» **What is expected**
Your reply should hold only the lines from the records below where "Expand" occurs.

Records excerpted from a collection
────────────────
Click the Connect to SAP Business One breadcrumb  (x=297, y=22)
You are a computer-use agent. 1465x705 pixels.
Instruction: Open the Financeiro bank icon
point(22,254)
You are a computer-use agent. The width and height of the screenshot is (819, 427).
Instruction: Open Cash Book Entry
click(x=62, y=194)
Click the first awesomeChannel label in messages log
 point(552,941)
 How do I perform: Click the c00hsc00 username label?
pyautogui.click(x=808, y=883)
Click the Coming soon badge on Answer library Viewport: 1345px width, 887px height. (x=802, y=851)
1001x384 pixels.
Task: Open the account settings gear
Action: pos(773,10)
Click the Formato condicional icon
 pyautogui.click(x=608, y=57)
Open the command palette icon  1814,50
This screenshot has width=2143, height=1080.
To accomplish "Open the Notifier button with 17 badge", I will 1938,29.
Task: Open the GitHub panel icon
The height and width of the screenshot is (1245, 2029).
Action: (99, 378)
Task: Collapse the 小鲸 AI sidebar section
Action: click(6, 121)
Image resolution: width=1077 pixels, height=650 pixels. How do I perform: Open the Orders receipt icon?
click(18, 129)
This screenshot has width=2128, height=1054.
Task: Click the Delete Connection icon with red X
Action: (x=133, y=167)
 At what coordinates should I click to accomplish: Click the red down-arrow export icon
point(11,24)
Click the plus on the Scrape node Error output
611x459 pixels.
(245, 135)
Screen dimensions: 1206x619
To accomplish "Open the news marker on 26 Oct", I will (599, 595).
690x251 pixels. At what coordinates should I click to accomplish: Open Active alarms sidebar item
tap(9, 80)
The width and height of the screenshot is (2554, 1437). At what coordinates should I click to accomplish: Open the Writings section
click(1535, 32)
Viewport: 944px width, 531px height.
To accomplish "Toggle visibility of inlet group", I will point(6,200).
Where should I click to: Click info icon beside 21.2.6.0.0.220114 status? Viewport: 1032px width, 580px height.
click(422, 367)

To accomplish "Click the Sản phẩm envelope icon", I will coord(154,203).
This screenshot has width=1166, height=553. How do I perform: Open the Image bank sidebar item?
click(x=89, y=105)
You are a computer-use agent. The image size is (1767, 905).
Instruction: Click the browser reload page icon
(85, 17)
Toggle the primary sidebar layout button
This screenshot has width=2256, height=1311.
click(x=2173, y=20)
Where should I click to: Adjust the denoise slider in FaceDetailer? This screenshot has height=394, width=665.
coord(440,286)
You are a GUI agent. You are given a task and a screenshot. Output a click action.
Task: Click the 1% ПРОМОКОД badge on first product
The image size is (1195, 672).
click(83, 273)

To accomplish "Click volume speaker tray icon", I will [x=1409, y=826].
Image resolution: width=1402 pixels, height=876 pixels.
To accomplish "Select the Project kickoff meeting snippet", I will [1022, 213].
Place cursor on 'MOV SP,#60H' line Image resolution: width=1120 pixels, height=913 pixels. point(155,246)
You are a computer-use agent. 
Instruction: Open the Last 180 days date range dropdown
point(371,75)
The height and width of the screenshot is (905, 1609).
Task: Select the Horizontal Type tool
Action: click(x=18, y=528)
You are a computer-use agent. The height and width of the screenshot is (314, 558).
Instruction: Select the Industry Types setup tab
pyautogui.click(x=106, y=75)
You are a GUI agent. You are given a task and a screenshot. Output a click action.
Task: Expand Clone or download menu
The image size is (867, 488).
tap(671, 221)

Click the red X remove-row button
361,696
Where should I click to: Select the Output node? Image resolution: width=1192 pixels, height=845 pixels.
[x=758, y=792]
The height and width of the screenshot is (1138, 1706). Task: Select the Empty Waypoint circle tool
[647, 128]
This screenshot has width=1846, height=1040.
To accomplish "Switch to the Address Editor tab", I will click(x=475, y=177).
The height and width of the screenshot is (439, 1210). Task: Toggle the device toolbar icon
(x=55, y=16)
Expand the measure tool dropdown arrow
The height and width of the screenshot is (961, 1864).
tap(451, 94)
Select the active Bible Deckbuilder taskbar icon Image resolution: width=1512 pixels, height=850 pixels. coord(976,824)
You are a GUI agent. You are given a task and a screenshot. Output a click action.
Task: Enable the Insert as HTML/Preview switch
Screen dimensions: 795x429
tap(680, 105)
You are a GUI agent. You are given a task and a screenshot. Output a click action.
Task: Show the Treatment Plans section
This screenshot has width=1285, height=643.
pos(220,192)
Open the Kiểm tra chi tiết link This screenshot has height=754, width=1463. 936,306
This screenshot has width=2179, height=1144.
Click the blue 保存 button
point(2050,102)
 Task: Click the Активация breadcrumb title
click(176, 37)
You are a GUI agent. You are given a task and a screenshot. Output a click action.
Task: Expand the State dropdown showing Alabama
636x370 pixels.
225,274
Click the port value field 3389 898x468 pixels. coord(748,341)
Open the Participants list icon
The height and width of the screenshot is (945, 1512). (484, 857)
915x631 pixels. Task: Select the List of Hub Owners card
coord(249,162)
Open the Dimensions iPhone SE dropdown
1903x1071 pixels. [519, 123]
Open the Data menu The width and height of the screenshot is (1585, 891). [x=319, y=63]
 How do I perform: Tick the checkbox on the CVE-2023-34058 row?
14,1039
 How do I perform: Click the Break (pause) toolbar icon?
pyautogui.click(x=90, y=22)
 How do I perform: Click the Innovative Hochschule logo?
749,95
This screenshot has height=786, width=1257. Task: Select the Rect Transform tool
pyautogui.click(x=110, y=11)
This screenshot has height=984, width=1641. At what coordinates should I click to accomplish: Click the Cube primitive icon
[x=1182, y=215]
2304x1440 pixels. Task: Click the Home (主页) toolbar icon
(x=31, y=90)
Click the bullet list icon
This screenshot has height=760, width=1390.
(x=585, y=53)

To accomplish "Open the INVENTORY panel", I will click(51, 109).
────────────────
» **Task output**
Task: Expand Clone or download menu
Expand the measure tool dropdown arrow
Task: Expand the State dropdown showing Alabama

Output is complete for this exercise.